Work to do:
Quote the items below word for word, starting at the line that contains "Task: Move departure date forward one day" and ending with the last line of the items.

Task input:
..............................
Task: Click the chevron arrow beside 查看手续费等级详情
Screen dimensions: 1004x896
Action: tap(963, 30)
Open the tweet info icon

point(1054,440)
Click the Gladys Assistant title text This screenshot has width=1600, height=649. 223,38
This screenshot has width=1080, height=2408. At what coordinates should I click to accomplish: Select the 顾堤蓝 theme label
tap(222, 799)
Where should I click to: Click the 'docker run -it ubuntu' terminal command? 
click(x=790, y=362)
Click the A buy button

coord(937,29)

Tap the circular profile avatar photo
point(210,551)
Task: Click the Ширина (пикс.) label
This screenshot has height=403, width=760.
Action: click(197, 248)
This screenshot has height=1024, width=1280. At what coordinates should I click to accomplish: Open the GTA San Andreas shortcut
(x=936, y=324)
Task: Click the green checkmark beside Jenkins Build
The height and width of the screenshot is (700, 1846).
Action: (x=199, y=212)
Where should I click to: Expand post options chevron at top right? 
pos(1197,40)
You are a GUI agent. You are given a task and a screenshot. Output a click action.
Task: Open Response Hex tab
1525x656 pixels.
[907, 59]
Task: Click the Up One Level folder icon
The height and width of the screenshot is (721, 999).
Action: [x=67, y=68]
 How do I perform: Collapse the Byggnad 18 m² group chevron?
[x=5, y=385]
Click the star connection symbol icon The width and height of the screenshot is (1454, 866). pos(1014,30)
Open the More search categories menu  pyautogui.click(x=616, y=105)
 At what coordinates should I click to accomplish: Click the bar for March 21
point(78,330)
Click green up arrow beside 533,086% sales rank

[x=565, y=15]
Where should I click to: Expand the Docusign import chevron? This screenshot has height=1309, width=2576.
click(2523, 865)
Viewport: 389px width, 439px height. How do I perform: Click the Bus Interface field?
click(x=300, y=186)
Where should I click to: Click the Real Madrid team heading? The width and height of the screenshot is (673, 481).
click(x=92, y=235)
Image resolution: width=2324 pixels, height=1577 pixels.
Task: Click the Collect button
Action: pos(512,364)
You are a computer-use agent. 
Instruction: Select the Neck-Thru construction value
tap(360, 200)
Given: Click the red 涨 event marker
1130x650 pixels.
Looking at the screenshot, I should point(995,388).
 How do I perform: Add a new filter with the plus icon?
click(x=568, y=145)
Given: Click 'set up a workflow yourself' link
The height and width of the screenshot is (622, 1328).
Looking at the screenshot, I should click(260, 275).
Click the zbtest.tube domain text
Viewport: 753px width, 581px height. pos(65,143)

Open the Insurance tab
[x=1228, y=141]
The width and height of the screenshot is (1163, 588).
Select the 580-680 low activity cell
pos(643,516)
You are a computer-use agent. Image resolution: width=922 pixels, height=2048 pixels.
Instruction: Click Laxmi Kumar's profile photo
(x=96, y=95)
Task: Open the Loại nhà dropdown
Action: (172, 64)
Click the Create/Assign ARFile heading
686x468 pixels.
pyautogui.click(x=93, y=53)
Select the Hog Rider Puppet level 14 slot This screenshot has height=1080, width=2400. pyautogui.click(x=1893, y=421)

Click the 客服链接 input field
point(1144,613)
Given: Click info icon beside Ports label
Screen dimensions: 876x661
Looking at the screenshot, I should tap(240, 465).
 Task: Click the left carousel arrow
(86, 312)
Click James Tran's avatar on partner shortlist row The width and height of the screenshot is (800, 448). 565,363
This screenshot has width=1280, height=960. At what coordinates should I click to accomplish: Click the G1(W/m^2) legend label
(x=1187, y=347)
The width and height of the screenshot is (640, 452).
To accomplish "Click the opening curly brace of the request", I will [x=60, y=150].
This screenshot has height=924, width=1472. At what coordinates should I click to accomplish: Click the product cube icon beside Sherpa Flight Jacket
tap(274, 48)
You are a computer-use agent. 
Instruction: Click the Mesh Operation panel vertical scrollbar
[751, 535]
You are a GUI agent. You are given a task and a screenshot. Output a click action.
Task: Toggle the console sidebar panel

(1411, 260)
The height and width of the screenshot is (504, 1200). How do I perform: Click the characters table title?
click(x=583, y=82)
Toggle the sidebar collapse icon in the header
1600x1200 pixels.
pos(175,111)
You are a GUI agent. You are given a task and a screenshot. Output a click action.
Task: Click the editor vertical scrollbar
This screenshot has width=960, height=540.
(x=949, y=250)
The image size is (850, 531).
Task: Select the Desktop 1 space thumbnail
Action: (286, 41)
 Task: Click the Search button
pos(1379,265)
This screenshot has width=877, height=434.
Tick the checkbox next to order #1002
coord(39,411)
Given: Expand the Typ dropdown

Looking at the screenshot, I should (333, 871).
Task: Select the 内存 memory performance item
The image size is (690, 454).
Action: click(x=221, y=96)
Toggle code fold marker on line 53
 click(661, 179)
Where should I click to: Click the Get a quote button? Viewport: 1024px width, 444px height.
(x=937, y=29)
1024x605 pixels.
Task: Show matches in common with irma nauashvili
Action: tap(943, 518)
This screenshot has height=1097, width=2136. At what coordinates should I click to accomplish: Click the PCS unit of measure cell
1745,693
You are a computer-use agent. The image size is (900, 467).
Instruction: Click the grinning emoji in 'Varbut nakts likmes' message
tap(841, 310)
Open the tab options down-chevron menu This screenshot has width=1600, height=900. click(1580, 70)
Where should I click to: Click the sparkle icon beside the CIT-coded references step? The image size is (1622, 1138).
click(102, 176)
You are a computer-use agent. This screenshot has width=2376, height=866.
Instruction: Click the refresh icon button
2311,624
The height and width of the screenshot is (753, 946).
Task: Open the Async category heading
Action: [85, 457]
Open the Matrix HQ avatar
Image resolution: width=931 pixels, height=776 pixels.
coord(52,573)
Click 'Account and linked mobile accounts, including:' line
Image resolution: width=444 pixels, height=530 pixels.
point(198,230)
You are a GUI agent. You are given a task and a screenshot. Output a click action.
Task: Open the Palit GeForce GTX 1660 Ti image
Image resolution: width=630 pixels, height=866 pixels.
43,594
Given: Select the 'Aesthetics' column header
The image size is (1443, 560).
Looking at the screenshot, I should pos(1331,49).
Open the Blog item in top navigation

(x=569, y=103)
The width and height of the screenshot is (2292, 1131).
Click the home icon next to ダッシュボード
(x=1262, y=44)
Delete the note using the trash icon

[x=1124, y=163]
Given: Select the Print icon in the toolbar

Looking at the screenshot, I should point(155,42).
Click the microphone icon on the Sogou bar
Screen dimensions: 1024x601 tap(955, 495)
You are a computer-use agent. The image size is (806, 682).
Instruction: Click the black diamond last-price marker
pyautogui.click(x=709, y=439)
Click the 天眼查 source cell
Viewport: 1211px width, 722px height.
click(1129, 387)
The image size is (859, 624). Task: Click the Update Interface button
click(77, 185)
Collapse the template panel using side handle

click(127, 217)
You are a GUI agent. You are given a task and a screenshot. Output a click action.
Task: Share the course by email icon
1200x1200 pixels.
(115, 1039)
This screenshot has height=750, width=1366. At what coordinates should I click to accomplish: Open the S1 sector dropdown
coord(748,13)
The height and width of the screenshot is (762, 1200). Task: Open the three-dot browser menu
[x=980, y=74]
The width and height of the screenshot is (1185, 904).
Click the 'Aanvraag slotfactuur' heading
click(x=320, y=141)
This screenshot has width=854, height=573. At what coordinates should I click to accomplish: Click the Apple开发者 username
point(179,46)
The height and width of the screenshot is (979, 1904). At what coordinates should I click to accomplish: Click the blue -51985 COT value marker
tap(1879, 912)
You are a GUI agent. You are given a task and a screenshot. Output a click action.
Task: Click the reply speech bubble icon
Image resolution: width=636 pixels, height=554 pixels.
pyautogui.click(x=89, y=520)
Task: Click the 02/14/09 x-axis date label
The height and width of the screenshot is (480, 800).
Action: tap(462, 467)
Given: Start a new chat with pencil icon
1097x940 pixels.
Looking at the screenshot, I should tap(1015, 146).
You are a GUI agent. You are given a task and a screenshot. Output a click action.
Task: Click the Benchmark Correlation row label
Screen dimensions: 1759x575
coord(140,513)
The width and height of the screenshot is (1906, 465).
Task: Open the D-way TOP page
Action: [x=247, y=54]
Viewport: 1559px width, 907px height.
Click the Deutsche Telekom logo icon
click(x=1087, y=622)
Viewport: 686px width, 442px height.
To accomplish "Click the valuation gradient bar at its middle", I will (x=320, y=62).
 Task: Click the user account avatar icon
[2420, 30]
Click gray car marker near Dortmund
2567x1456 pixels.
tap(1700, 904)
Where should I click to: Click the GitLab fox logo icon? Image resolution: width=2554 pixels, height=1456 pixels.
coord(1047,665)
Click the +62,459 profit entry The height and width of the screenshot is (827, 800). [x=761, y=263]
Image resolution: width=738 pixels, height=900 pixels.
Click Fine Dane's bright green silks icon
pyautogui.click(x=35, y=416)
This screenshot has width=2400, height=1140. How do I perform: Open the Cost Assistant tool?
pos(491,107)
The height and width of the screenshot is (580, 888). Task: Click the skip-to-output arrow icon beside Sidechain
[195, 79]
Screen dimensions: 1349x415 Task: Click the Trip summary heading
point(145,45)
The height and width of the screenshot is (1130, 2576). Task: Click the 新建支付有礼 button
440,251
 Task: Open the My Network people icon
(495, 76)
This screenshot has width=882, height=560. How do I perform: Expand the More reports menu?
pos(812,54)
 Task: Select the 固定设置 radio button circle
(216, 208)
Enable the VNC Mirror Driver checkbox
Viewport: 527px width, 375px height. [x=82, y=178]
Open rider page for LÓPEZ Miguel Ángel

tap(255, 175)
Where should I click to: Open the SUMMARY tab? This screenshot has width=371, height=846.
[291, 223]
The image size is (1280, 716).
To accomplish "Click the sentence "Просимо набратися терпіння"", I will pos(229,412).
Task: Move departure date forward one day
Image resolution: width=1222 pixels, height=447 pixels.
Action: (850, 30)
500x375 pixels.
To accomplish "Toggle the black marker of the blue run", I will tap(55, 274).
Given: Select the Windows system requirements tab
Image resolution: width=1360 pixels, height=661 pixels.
..............................
The response:
Task: Move departure date forward one day
Image resolution: width=1222 pixels, height=447 pixels.
Action: (850, 30)
500x375 pixels.
To accomplish "Toggle the black marker of the blue run", I will tap(55, 274).
Given: Select the Windows system requirements tab
Image resolution: width=1360 pixels, height=661 pixels.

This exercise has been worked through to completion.